The exhibition opened in the Dorman Museum, Middlesbrough, on Saturday, (May 6), and will remain on show until September 3.
Residing on the first floor of the museum, the Titanic exhibition features artefacts from the passenger liner that sank in the North Atlantic Ocean, after striking an iceberg on her maiden voyage from Southampton to New York.
Telling the story which became one of the most infamous news events of all time and has fascinated generations, artefacts featured in the exhibition include that of items from the ship, stories from survivors, a fragment of a deckchair which has reportedly never been seen by the public previously, and remarkable footage of the wreckage.
Other surviving pieces of the deckchair are said to be owned by James Cameron, the director of the blockbuster 1997 film Titanic.
The founder of the exhibition, Tom Rudderham, said “The story of the Titanic disaster still resonates with those from all ages and walks of life, and while it was a terrible tragedy, it has led to important maritime safety laws that have saved countless lives since.
“The exhibition tells the full story of the Titanic from its design and construction to life onboard, to the wreck site at the bottom of the North Atlantic.
“The objects and stories are brought to life with large images, audio, and video in an exciting and vivid way."
Other artefacts from the movie Titanic include a lifejacket, a Heart of the Ocean necklace, Captain Smith’s teacup and saucer, and moulding from the grand staircase set.
Donations to the exhibition include items from the last surviving woman who had been on board the Titanic, Millvina Dean, who was only nine-weeks-old when the ship sank in April 1912.
Millvina Dean was on board with her parents and brother, planning to emigrate to Kansas where her father hoped to open a tobacconist shop.
Millvina, her mother and brother were all rescued and returned to England aboard the Adriatic. Her survival was reportedly a spectacle to other passengers, many of whom queued to hold her hand and take photographs of her.
Among the first-class passengers of the Titanic, was the former Northern Echo editor, William Thomas Stead, who was travelling to the United States to take part in a peace congress at Carnagie Hall, at the request of President William Howard Taft.
Stead was a pioneer of investigative journalism and became the second editor of the Northern Echo in 1871.
Hehad published an article on March 22, 1886, in the Pall Mall Gazette titled 'How the Mail Steamer went down in Mid Atlantic by a survivor' which described a steamer colliding with another ship, resulting a high number of fatalities due to an insufficient ratio of lifeboats to passengers.
“This is exactly what might take place, and will take place, if liners are sent to sea short of boats,” he wrote.
Stead perished in the sinking and became known as the “most famous” English man to drown in the disaster.

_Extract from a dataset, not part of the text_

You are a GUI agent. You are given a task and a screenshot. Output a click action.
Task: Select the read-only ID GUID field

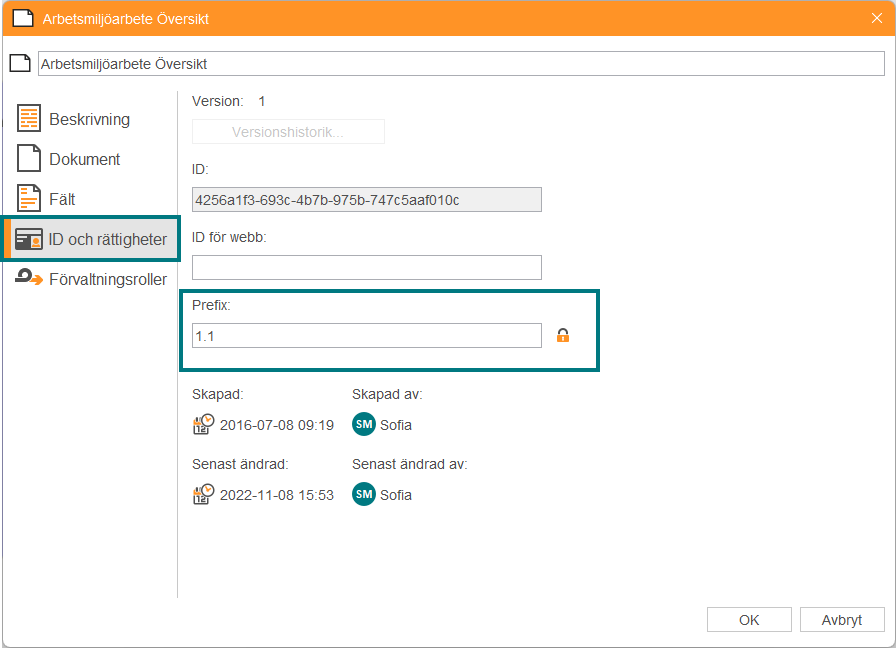point(366,200)
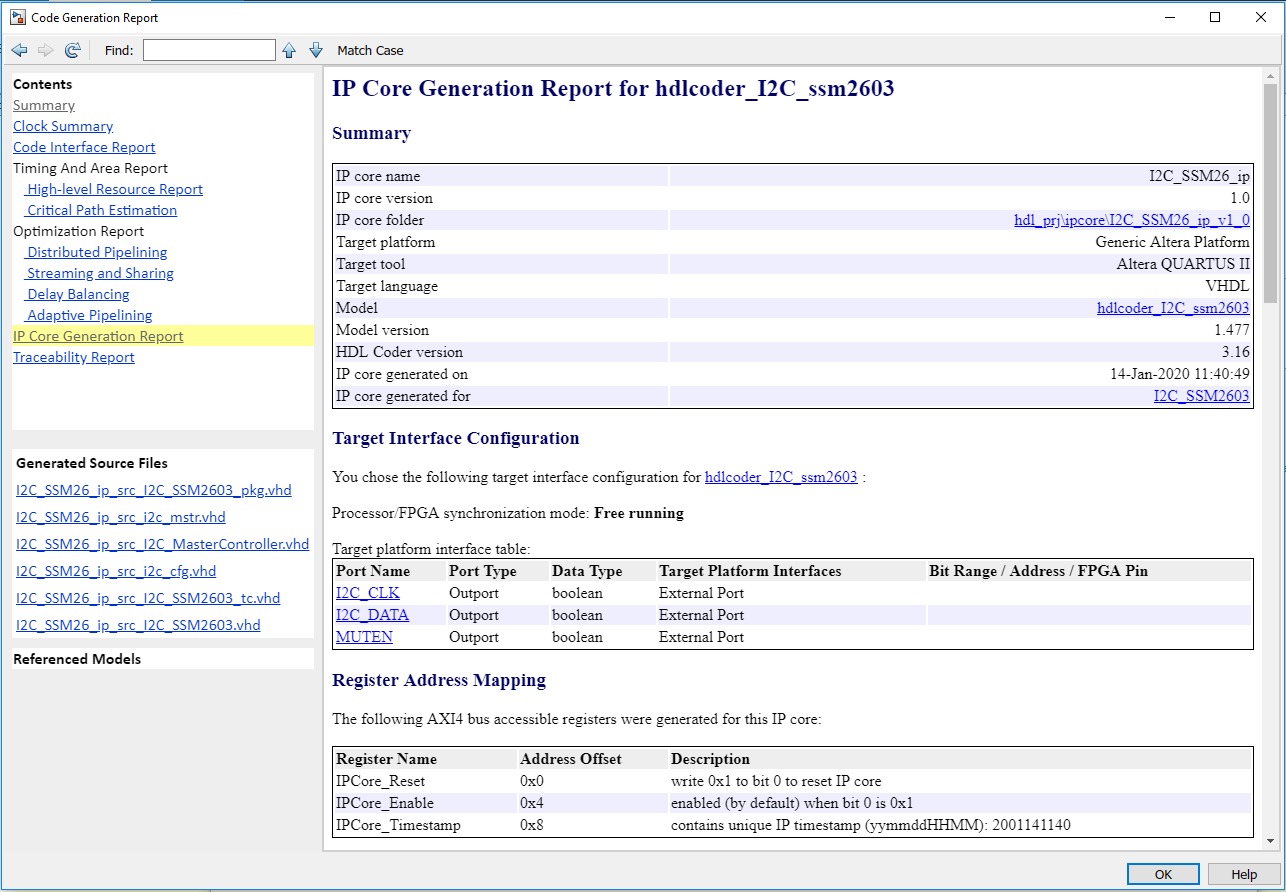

A spokesman for Middlesbrough Museums said: “Many of the one-of-a-kind artefacts have never been seen in public before – and for Middlesbrough to host the exhibition is a wonderful chance for local people to learn more about the Titanic and its history.
“I’m sure anyone who comes along will be captivated.”
Members of the public that might have a personal connection to the Titanic are being invited to share their stories, as part of ‘Teesside Titanic,’ by emailing email@example.com
The exhibition is open from 10am to 4pm, every Tuesday to Sunday.